In Hersh’s view, Durrani is also a man of conscience, someone willing to risk his own safety to expose his government’s activities. “He’s got to stay in Pakistan, he’s got to stay with his buddies,” Hersh says. “But he had the courage to say, this is what it is.”
A former ISI director is both a promising and potentially hazardous source for a story like Hersh’s.
While Durrani was in a position of power, he was also embedded within a deeply opaque intelligence agency with ties to jihadist groups and a difficult-to-place role in Pakistani domestic politics. As Thomas Joscelyn, a senior fellow at the Foundation for Defence of Democracies told Business Insider, “there are multiple parts to the Pakistani intelligence services. It’s a wheels-within-wheels type of situation. Parts of it have cooperated with the US and parts of it haven’t.”
Christine Fair, a professor at Georgetown University and a leading authority on Pakistan’s security and intelligence apparatus, gave a blunt assessment of Durrani’s credibility: “Durrani has been delusional for years now and so far out of the loop that to cite him is as a pivotal source is reckless enthusiasm,” Fair told Business Insider by email.
Asked about the White House’s firm rebuke of his reporting, Hersh said that he expected the pushback. “The White House is a political institution,” Hersh said. “Of course they want to manipulate the press. That’s just normal.”
Hersh says the presidency has been out to distort public narratives of major events for as long as he’s been an investigative reporter.
“The White House doesn’t like adverse stories that are contrary to what they want the public to believe,” Hersh says. “It’s always going to be that way.
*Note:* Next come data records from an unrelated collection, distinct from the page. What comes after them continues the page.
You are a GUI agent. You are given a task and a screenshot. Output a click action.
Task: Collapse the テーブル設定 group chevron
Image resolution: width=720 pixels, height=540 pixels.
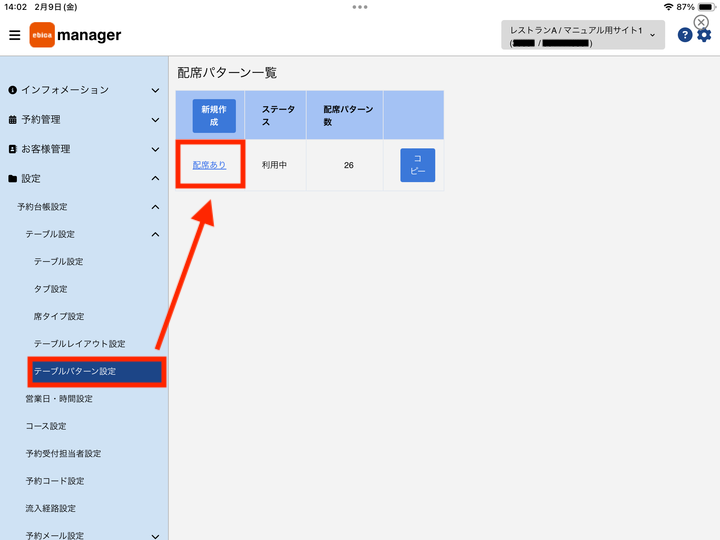(156, 235)
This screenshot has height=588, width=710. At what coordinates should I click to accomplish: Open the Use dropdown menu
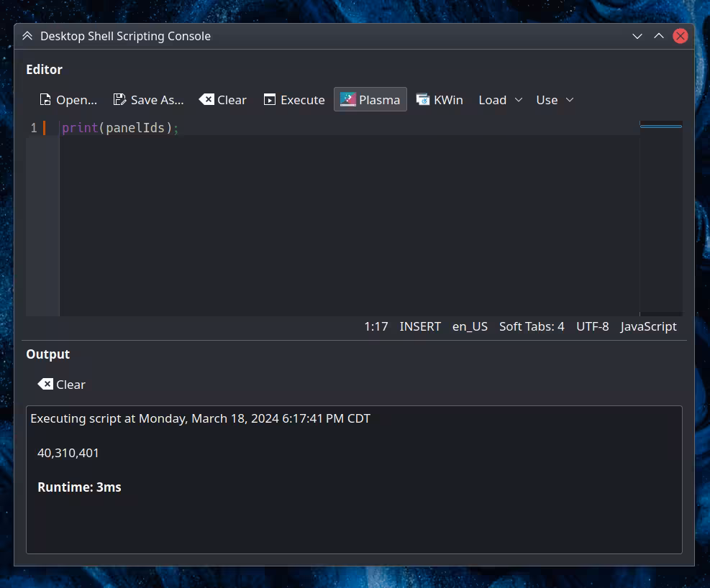pos(555,100)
I don’t think there’s anything remarkably different now [compared to the Vietnam era].”
Hersh may be correct that there is nothing inherently wrong with anonymous sourcing. And the White House certainly promulgates its own version of major global events, with the help of a classification system that gives it an immeasurable advantage in moulding public narratives about national security issues.
The issue is whether criticism of this specific piece is itself tied to any active US government effort to twist the truth of the bin Laden death, or whether criticism of anonymous sourcing and other reporting methods is in fact appropriate in the case of this specific story.
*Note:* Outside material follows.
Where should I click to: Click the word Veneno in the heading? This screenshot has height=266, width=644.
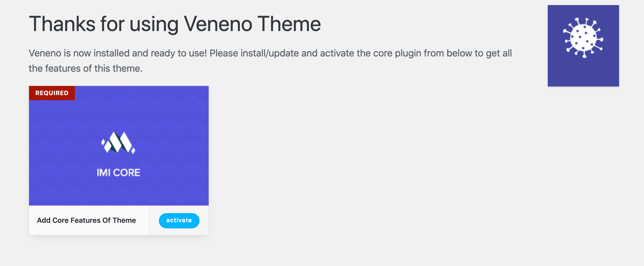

Hersh expressed frustration with journalists who have focused on the story as a “media” story while ignoring its alarming conclusions about the supposed conduct of the Obama administration.
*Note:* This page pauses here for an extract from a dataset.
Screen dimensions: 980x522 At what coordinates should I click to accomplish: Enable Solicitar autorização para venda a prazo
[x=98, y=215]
At the outset of the conversation, Hersh asked why Business Insider was even interested in talking to him, and wondered, with teasing irony, if we planned on asking “whether [the story] is true.” It was the kind of question he had heard a wearying number of times over the course of a storied career. The veracity of his own reporting was a topic that only seemed to exasperate him.
“You’re talking about someone who was a freelance reporter in 1969 and wrote about massacring hundreds of people in Vietnam for an anti-war news agency,” Hersh said. “My God, you don’t think I had trouble then?”
He’s irritated at what he sees as a public obsession with where and how his bin Laden report had been published. “It’s not a press story, it’s a story about what the government does,” Hersh said. “If the questions are about the press, I can’t help you.”